What to do ▸
1: Translate this sentence from the Joan L. Millman profile into Spanish: "She was also a member of the Citywide Advisory Committee on Middle School Initiatives from 1995 to 1996."
2: Write out a passage of the Joan L. Millman profile word for word. Begin at the words "Prior to her" and stop after "1995 to 1996.".
--- Begin Selection ---
Joan L. Millman (born April 20, 1940) represented District 52 in the New York State Assembly, which consists of the Brooklyn neighborhoods of Cobble Hill, Boerum Hill, Carroll Gardens, Vinegar Hill, Gowanus, DUMBO, Park Slope, Brooklyn Heights and Prospect Heights.

Chosen in a special election held in 1997, Millman served as the Chairwoman of the Assembly Commission on Government Administration and the Assembly Task Force on Women's Issues, as well as sitting on the Assembly committees on Aging, Alcoholism and Drug Abuse, Corporations, among several other standing committee assignments.

Prior to her election to the Assembly, from 1985 to 1996, Millman served as an educational consultant in several capacities, including as a consultant to former NY City Council President Carol Bellamy and Senator Martin Connor, as well as facilitator for Comprehensive School Development and Planning. She was also a member of the Citywide Advisory Committee on Middle School Initiatives from 1995 to 1996.
--- End Selection ---
--- Begin Extracted material ---
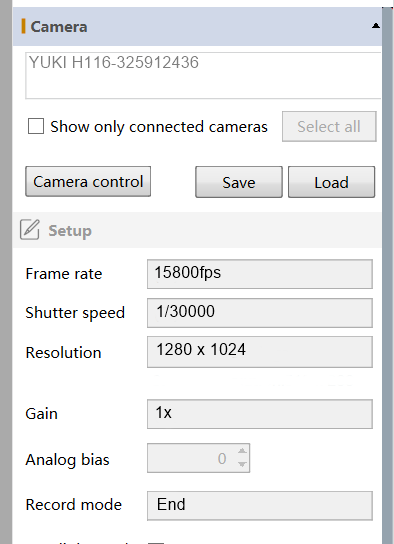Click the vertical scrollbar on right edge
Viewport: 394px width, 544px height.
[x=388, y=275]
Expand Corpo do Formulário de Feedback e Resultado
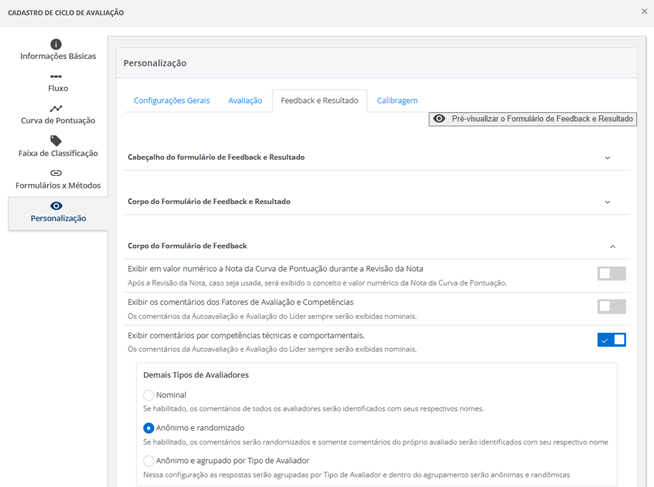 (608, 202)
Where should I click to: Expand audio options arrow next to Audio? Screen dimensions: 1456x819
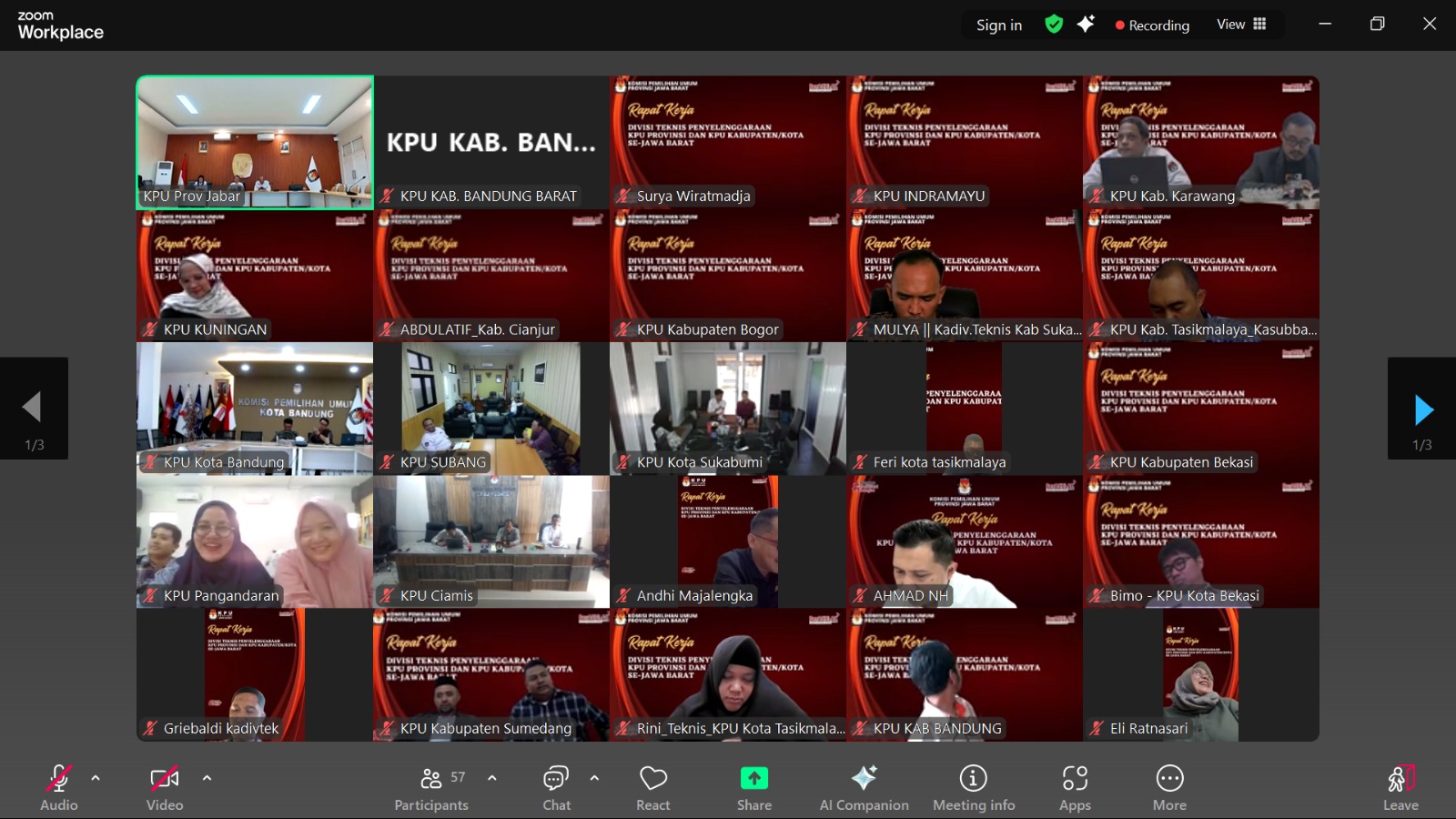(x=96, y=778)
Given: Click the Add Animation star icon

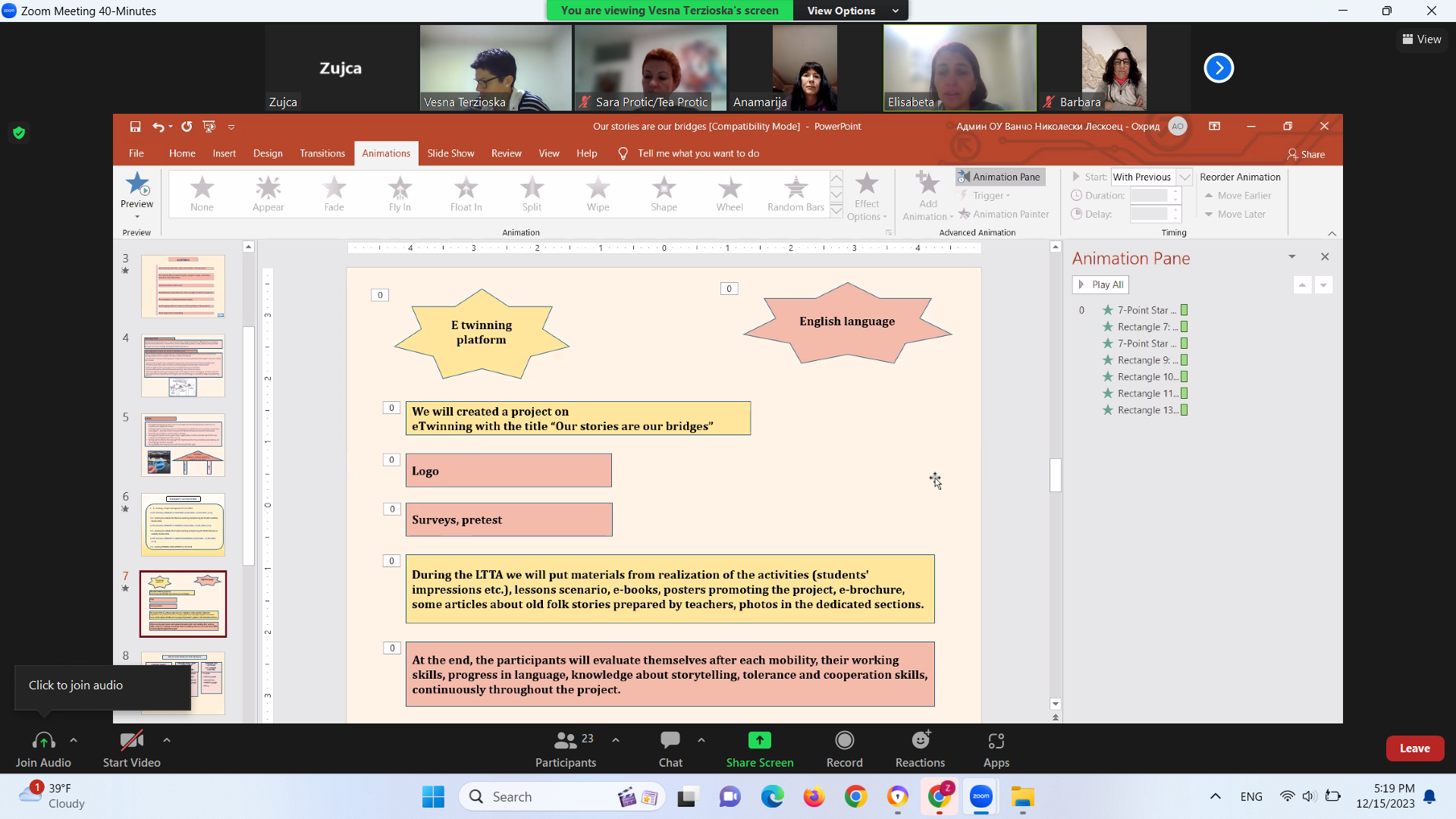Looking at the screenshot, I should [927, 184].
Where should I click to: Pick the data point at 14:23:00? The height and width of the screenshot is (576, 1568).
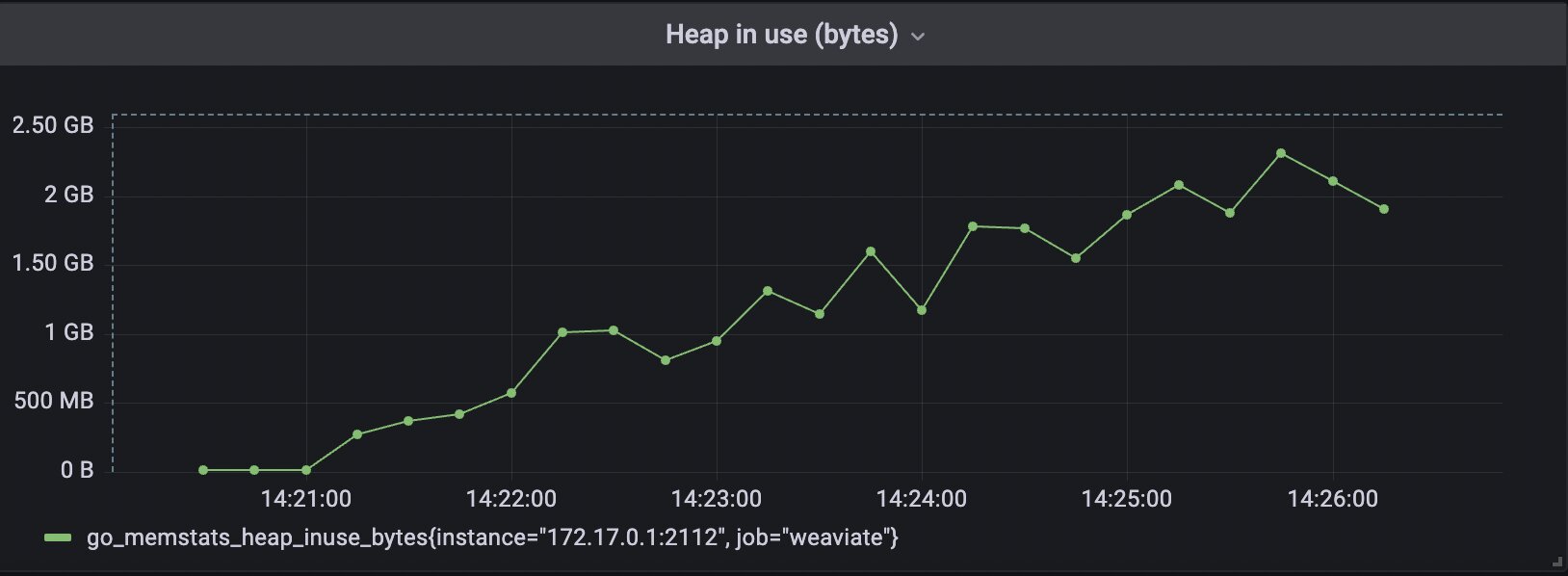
--- End Extracted material ---
Task-by-task results ▸
1: También fue miembro del Comité Asesor Municipal sobre Iniciativas para Escuelas Intermedias de 1995 a 1996.

2:
Prior to her election to the Assembly, from 1985 to 1996, Millman served as an educational consultant in several capacities, including as a consultant to former NY City Council President Carol Bellamy and Senator Martin Connor, as well as facilitator for Comprehensive School Development and Planning. She was also a member of the Citywide Advisory Committee on Middle School Initiatives from 1995 to 1996.